The White House says it would account for losses with credits and by spreading payments and credits over time. Taxpayers can spread the first payment – which is a tax on their total wealth – over nine years. Paying tax on annual gains after that can be spread over five years, which the White House says “will smooth out year-to-year fluctuations in investment income.”
Yet taxing unrealized gains is increasingly complicated with today’s wealthy — most of whom have fortunes tied to volatile tech stocks that swing wildly from year to year.
Take the example of Elon Musk:
- If the billionaire’s minimum tax had started in 2020, he would have had to tax $31 billion on his total net worth, which at the start of the year was $156 billion.
- In 2021, his net worth grew by $121 billion, so he owes $24 billion in taxes for the year.
- In 2022, however, his net worth plummeted by $115 billion on You’re heredecline in stocks. If he has already paid the 2021 tax, he will have paid billions in taxes on the assets he no longer has.
- The government would then have to send him a reimbursement check for $23 billion. Or any credit for 2022 would take years to use up and depend on Tesla’s stock recovering.

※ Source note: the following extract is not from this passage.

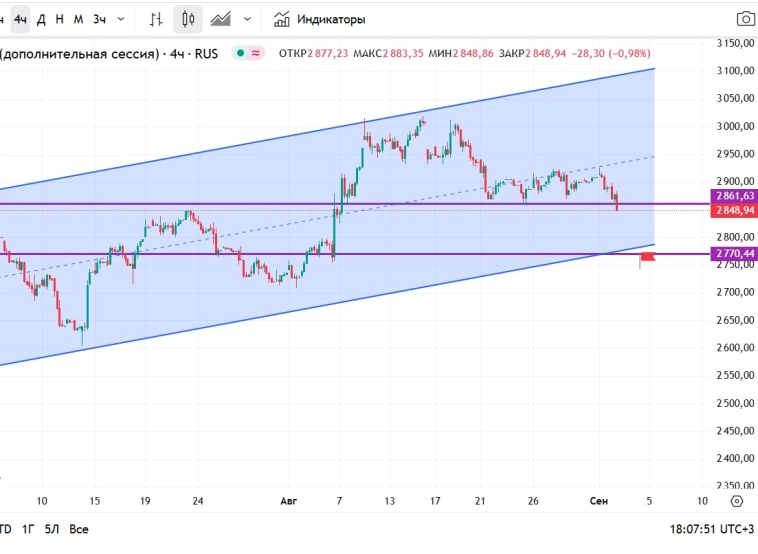The image size is (758, 554).
Task: Select the candlestick chart style icon
Action: pos(187,19)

- If Musk had to take out a margin loan to sell stock to pay the 2021 tax, those costs would not be offset by a tax credit.
“Applying the tax to tech stocks and other volatile assets is tricky,” said Steve Rosenthal, senior fellow at the Urban-Brookings Tax Policy Center. “What if the multi-millionaire is rich in stocks, but has little money to pay taxes? Or is unable to borrow large sums against the volatile stock? And what if after a rapid rise , the stock is dropping fast? Would the government write big refund checks?
The Biden administration says that in addition to restoring “fairness” to the tax code, the billionaires’ minimum tax would generate $360 billion in additional revenue over 10 years. The White House said the tax would only apply to one-hundredth of one percent (0.01%) of the wealthiest US households. He said more than half of the income would come from households worth more than $1 billion.
Opponents say that in addition to being potentially unconstitutional, the billionaire minimum tax would be difficult to administer — especially for an already understaffed IRS.
“Realization-based taxation is the norm around the world,” said Erica York, senior economist and research director at the Tax Foundation’s Center for Federal Tax Policy. “And for good reason, because the alternative of taxing unrealized capital gains would be extremely complex and administratively costly.
Rosenthal added, “The super-rich have a lot of assets, which would require a lot of appraisals. How would the IRS determine if the multi-millionaires filed correctly?”